Exercise details | Write out the records beneath this line exactly as they appear, minus any images.
::::
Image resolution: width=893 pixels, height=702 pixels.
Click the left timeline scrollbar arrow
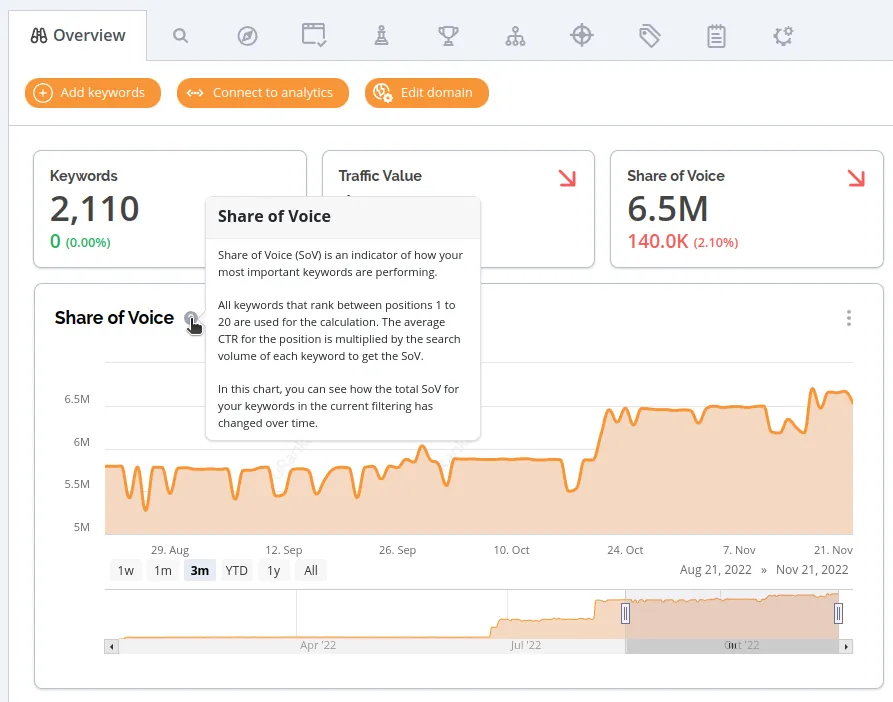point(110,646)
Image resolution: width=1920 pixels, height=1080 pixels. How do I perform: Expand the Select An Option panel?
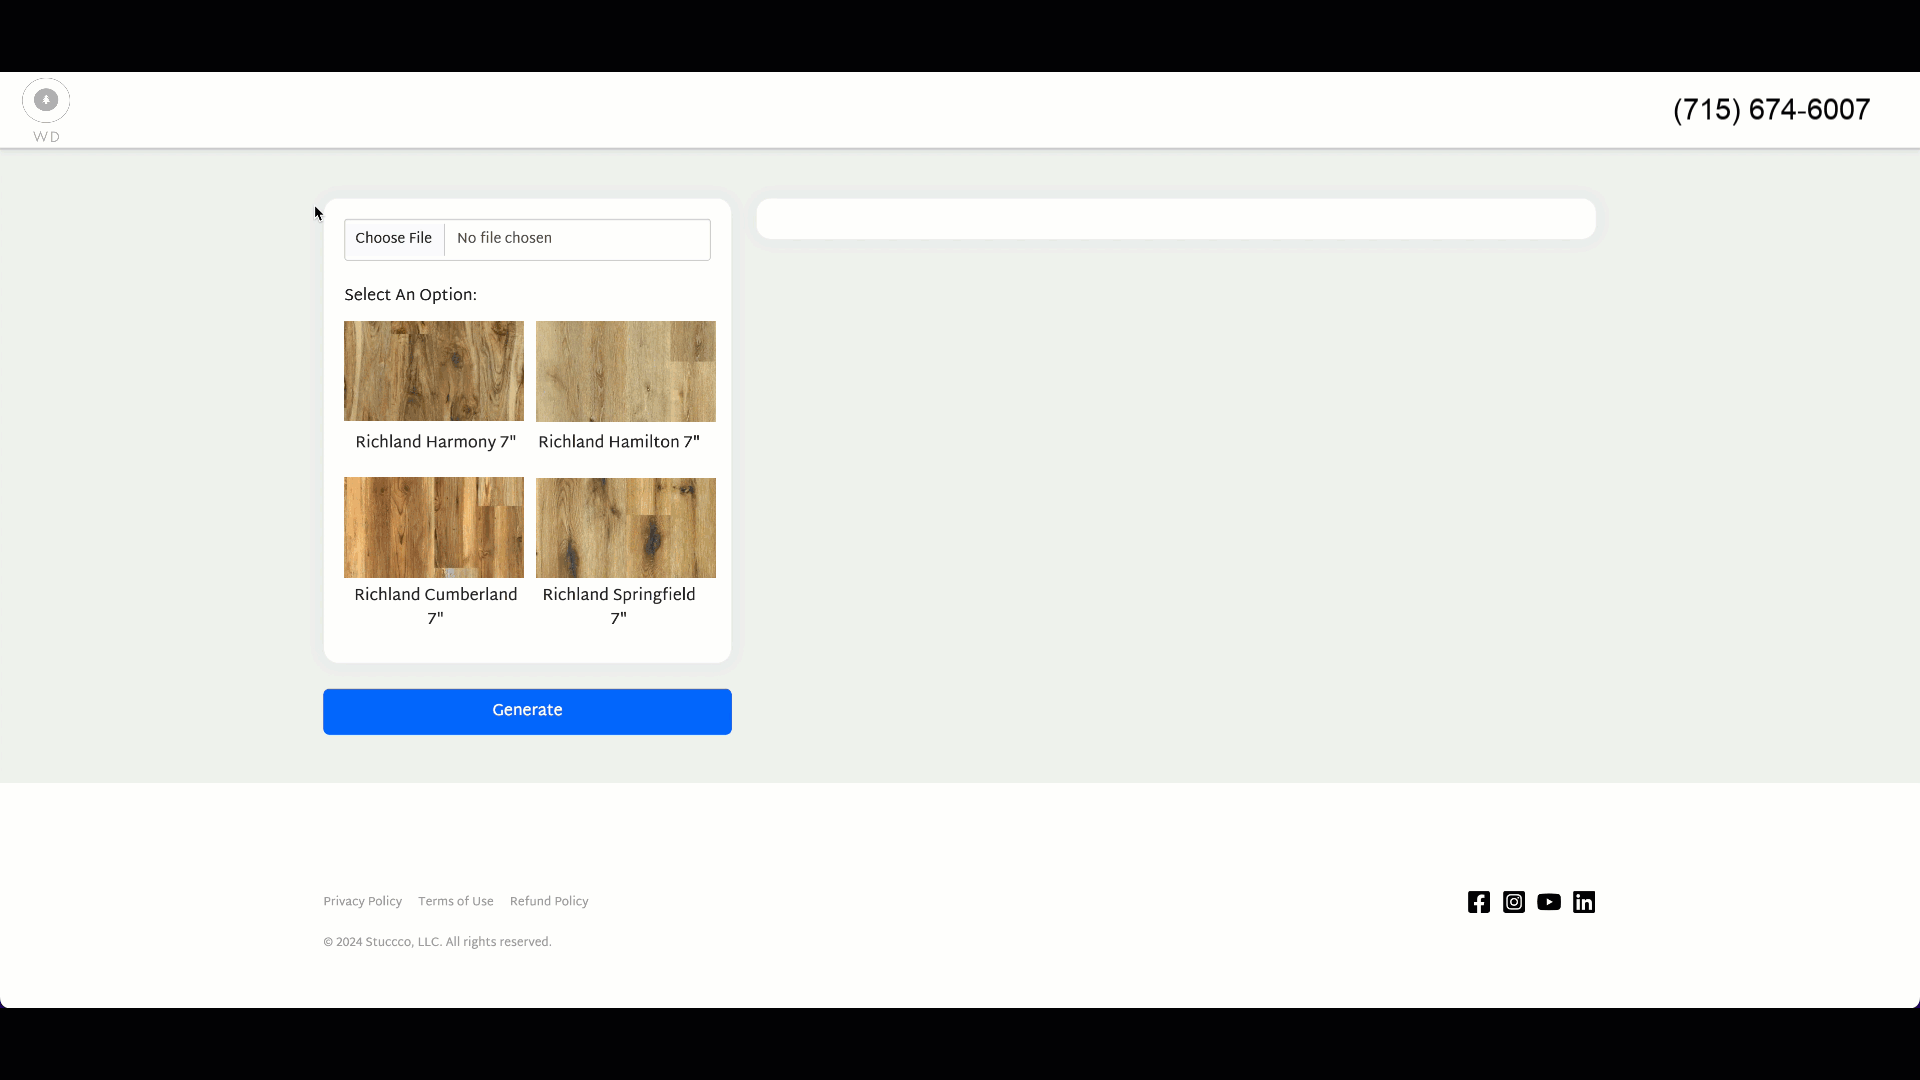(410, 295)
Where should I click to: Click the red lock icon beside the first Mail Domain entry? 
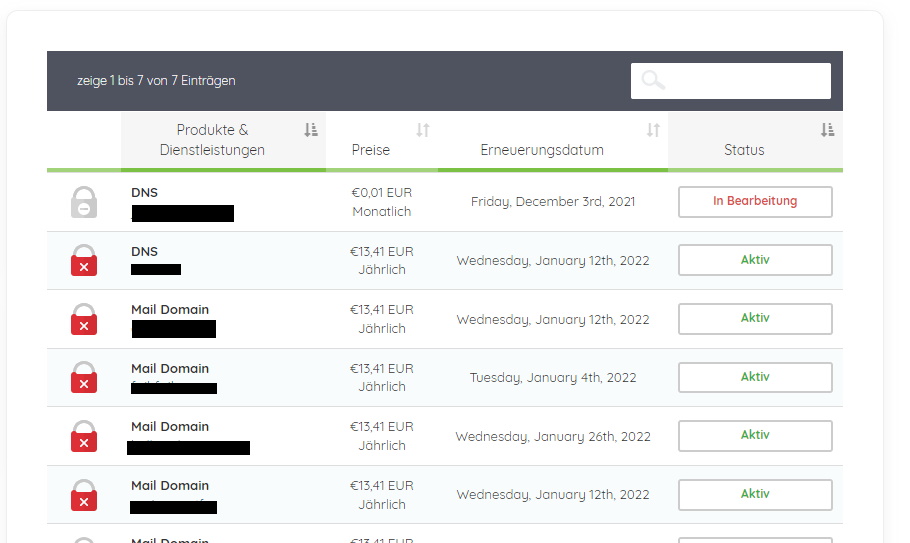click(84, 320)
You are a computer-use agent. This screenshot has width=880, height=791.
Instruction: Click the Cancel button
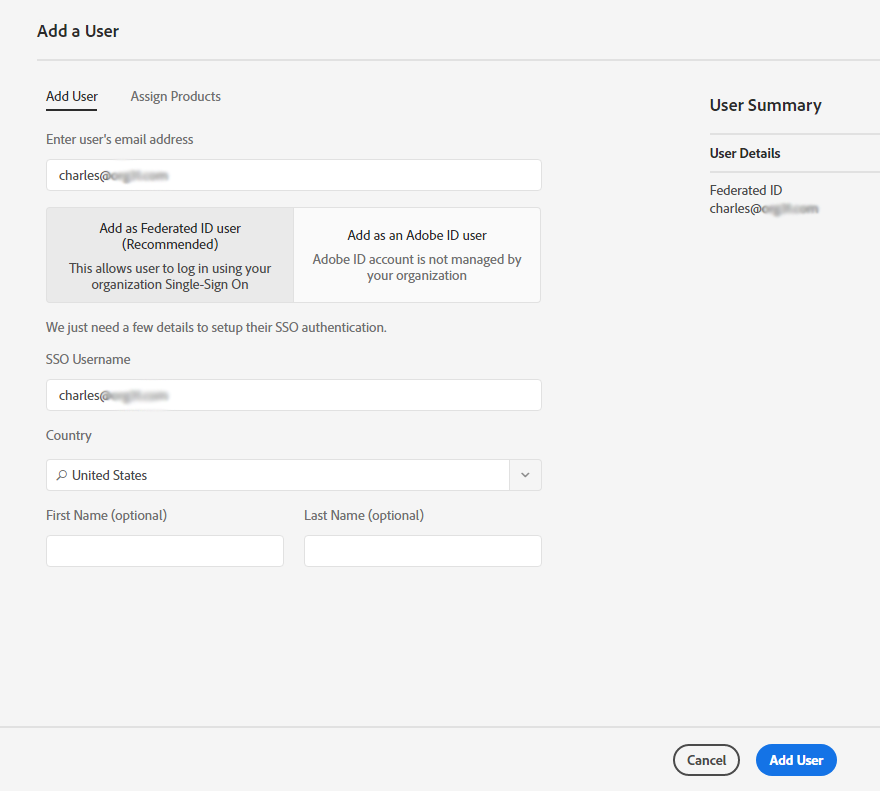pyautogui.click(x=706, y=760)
::::
Answer below |
Image resolution: width=893 pixels, height=702 pixels.
Click the left timeline scrollbar arrow
point(110,646)
Image resolution: width=1920 pixels, height=1080 pixels. How do I perform: Expand the Select An Option panel?
(410, 295)
Where should I click to: Click the red lock icon beside the first Mail Domain entry? 
click(84, 320)
You are a computer-use agent. This screenshot has width=880, height=791.
Instruction: Click the Cancel button
pyautogui.click(x=706, y=760)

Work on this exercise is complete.